Keeping Web Miners Safe
Whether they call them canaries, monkeys, or guinea pigs, more security companies are using virtual PCs to protect users.
Miners learned to love the humble canary. After a mine fire or explosion, miners would descend with the birds to possibly dangerous areas. The canaries’ high metabolism made them the first succumb if significant amounts of carbon monodixe or methane were present, thus giving miners warning of unsafe areas so they could escape alive.
Security companies are now applying the same theory into the online world.
Using thousands of virtual Pcs, systems whose processors, memory, and hard drives are all emulated in software, McAfee’s SiteAdvisor, Mircosoft’s research arm, and other groups have automated the process of going into the unsafe areas of the Web. If a site hosting malicious code compromises one of the virtual PCs, the site’s address is recorded for further investigation, the virtual machine is erased, and a new virtual machine is set up in its place. Pretty neat stuff eh?
Some security companies refer to the virutal PCs as canaries or guinea pigs, or by the technical term, client-side honeypots. Microsoft calls them honeymonkeys in reference to the million-monkeys theorem. The theorem says that a million monkeys typing random characters on a million typewriters for an infinite period of time can evenutally produce the complete works of William Shakespeare…lol
Though it’s unlikely that a million monkeys could every write a Shakespares’ play, they most certainly could help to secure the Web. Today, tens of thousands of virtual machines are crawling the Internet, clicking on untrusted links, getting compromised, being deleted, and the doing it all over again. How cool is that?
Various Companies are pursuing different plans for the technology. Mircosoft uses its honeymonkey system to research threats to Windows and map out the links connecting to malicious Web sites - a part of the Internet that its researchers refer to as the ExploitNet. McAfee’s SiteAdvisor ues the resulting database of bad sites as one component of its Web site ratings, accessible through free plug-ins for Internet Explorer and Firefox.
Easy, cheap virtualisation software is the key to the technology. Mircosoft and SiteAdvisor both run thousands of virtual PCs with management servers capable of cataloging sites. The virtual PC, which almost always runs Mircosoft Windows, appears to malicious software to be a normal, albeit vanilla, PC. The latest Trojan horses, spyware, and the Web viruses infect the virtual system without detecting that it is really a sterile environment that will quickly be deleted. How sweet is that.

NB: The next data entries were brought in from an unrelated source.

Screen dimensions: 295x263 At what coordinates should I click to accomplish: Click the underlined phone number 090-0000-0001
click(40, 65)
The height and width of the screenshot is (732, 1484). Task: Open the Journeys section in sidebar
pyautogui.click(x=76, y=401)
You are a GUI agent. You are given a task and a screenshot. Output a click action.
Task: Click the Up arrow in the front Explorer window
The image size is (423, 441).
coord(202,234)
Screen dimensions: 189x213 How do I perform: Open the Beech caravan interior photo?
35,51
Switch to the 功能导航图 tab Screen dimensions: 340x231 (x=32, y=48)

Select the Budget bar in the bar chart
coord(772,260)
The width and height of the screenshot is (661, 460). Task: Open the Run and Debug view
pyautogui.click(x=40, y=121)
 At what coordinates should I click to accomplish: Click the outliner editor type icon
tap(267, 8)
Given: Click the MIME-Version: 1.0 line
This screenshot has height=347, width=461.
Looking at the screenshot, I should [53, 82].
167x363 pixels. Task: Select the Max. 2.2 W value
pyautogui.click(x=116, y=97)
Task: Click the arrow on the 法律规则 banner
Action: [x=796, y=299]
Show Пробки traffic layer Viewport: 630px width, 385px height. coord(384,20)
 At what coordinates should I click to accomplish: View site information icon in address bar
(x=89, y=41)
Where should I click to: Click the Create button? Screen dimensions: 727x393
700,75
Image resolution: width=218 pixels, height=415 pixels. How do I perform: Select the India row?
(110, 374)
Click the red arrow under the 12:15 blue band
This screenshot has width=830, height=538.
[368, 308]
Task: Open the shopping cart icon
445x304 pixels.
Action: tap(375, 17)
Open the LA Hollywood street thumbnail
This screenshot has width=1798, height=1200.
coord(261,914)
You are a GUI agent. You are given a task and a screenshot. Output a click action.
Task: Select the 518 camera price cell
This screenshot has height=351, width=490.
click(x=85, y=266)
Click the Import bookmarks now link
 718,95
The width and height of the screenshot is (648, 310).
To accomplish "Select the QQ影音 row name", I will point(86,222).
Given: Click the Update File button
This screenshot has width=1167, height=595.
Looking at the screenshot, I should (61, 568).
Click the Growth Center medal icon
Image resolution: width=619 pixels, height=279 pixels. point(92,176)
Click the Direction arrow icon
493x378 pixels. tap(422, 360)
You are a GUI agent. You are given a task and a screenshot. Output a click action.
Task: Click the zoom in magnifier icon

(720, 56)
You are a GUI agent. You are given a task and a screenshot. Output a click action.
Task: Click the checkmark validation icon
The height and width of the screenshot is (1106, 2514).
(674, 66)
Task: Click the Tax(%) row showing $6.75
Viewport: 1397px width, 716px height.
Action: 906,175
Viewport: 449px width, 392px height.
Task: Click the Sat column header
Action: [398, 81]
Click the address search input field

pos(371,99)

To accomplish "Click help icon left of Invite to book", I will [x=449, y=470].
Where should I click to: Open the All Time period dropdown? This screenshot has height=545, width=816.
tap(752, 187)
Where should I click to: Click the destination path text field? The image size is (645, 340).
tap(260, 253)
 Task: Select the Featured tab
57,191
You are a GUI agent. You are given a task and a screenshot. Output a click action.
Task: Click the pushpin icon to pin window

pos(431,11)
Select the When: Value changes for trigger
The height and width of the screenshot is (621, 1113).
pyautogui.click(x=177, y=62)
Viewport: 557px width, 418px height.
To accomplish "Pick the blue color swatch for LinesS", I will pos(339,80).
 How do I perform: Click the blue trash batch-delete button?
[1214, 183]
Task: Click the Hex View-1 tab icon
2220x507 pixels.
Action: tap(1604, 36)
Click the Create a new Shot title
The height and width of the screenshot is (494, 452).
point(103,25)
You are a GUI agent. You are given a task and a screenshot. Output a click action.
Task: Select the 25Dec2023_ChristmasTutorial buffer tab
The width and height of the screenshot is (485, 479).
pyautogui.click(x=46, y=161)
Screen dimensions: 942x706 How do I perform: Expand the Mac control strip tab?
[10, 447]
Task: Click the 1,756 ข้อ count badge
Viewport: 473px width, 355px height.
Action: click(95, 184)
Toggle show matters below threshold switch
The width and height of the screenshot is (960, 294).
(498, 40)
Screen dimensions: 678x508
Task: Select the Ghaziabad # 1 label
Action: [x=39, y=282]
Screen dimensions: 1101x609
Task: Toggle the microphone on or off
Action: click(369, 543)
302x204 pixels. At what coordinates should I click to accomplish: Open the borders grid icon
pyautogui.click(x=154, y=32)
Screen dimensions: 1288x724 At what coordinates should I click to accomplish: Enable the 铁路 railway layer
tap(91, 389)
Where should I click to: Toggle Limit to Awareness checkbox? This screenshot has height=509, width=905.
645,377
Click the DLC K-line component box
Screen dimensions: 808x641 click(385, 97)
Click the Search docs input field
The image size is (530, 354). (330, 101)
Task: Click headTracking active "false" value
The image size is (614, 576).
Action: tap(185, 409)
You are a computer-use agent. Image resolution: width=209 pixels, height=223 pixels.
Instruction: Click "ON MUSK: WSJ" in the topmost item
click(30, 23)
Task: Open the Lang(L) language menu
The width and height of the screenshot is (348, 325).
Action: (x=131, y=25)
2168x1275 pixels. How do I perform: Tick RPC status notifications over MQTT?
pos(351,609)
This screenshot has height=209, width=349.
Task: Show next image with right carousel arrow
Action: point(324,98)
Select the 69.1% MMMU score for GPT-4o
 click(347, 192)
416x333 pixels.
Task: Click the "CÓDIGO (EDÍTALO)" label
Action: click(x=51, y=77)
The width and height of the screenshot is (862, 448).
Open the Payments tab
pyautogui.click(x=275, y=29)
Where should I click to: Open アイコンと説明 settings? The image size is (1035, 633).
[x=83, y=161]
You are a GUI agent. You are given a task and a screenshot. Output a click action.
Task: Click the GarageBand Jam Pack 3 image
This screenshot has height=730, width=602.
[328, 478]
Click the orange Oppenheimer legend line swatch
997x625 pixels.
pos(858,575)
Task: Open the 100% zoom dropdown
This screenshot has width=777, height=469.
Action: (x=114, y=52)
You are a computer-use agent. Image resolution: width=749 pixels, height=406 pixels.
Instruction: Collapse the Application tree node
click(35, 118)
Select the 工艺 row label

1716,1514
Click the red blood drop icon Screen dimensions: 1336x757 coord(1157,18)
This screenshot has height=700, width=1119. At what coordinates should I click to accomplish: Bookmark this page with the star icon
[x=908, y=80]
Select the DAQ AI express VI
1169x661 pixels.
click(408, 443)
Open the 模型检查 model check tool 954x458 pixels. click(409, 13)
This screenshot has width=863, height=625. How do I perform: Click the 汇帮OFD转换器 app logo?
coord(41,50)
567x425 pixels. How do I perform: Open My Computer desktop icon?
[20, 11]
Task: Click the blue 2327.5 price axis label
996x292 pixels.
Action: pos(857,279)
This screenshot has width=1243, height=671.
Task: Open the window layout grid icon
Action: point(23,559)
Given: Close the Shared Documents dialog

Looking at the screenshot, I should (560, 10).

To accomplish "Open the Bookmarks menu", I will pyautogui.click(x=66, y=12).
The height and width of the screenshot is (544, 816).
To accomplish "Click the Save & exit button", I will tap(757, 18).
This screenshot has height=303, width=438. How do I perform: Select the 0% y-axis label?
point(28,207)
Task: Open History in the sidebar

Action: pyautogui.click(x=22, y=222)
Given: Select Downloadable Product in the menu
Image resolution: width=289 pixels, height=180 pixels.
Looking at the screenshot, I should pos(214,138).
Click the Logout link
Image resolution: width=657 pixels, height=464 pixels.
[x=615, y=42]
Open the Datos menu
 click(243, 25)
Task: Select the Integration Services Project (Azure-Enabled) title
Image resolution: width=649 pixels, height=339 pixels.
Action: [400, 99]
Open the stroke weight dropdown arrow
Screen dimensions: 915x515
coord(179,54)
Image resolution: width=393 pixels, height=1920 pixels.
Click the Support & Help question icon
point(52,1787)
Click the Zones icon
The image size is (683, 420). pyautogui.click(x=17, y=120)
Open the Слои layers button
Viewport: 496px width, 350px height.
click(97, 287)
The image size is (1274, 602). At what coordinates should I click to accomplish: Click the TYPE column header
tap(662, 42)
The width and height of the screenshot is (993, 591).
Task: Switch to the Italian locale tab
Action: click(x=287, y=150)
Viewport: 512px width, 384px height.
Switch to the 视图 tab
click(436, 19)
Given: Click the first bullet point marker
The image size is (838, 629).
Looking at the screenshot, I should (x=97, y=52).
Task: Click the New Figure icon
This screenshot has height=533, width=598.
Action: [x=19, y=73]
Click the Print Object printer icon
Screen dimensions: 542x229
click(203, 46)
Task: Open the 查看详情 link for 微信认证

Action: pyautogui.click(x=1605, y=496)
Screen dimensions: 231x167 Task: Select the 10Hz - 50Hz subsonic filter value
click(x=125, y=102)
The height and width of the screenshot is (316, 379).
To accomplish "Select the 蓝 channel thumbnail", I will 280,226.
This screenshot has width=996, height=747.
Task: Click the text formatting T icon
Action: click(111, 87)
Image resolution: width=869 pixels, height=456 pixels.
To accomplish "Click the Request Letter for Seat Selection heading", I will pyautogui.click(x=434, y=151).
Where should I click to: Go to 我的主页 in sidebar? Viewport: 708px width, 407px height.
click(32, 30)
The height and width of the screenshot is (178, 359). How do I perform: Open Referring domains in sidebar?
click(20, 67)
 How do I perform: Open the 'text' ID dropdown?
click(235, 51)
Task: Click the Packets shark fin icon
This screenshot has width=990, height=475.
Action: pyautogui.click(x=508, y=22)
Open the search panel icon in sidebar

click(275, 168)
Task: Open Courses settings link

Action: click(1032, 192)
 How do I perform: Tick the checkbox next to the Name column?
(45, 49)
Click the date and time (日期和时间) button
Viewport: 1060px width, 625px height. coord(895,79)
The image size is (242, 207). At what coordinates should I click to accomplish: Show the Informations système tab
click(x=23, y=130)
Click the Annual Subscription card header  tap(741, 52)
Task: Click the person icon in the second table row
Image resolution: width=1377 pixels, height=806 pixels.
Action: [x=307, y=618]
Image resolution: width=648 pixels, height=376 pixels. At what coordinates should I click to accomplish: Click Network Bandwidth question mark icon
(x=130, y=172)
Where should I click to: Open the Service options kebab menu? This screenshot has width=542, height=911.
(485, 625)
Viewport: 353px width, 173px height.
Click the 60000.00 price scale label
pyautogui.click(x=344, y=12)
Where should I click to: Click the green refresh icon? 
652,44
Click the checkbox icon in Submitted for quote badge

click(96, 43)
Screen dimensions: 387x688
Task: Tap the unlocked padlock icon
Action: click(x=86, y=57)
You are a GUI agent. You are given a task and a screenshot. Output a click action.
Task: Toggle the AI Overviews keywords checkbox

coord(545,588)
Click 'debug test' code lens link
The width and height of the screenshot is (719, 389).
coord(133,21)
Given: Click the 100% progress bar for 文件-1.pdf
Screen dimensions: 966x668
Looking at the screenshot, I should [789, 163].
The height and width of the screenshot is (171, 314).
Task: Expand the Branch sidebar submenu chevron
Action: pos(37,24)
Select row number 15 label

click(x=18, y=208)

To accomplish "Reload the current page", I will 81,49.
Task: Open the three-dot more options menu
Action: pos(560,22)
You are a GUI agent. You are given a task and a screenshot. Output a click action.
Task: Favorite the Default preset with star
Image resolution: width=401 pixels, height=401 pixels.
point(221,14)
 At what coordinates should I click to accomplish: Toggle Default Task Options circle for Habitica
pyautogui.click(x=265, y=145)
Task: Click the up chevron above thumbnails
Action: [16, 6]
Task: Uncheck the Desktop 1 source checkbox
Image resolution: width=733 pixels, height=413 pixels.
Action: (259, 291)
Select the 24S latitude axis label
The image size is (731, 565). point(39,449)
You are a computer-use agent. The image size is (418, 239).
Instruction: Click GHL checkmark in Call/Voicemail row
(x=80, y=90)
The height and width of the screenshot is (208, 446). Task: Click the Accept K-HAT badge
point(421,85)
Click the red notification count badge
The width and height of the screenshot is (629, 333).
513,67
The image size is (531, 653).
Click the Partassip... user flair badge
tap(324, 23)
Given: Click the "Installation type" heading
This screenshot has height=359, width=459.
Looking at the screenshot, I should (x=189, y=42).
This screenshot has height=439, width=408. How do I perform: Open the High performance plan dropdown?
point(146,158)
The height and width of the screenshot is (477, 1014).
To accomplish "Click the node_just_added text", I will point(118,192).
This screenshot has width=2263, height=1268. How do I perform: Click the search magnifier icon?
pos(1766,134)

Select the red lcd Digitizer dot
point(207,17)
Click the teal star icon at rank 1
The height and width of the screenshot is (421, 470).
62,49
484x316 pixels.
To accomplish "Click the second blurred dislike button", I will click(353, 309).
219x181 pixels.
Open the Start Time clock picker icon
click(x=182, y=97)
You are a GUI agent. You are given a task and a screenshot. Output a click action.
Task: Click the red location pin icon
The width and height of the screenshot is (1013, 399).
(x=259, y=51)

Yet the attackers are adapting to security methods such as virtual PCs. Some are working on ways to detect virtual machines by creating software for exactly that purpose; if a virtual machine is detected, they avoid infecting that system in order to delay exposure. Other attackers are identifying major Web sites that have a type of flaw known as cross-site scripting. This essentially allows an attacker to load malicious code on a victim’s machine from another Web site while the user believes he/she is still browsing safely on the orginal trusted Web site.
Despite the arms race that continues between attackers and defenders, virtual PCs promise to automate the patrol of the Web for malicious Web sites. In the end, we may come to appreciate the automated monkeys of the Web as much as miners appreciated the canary.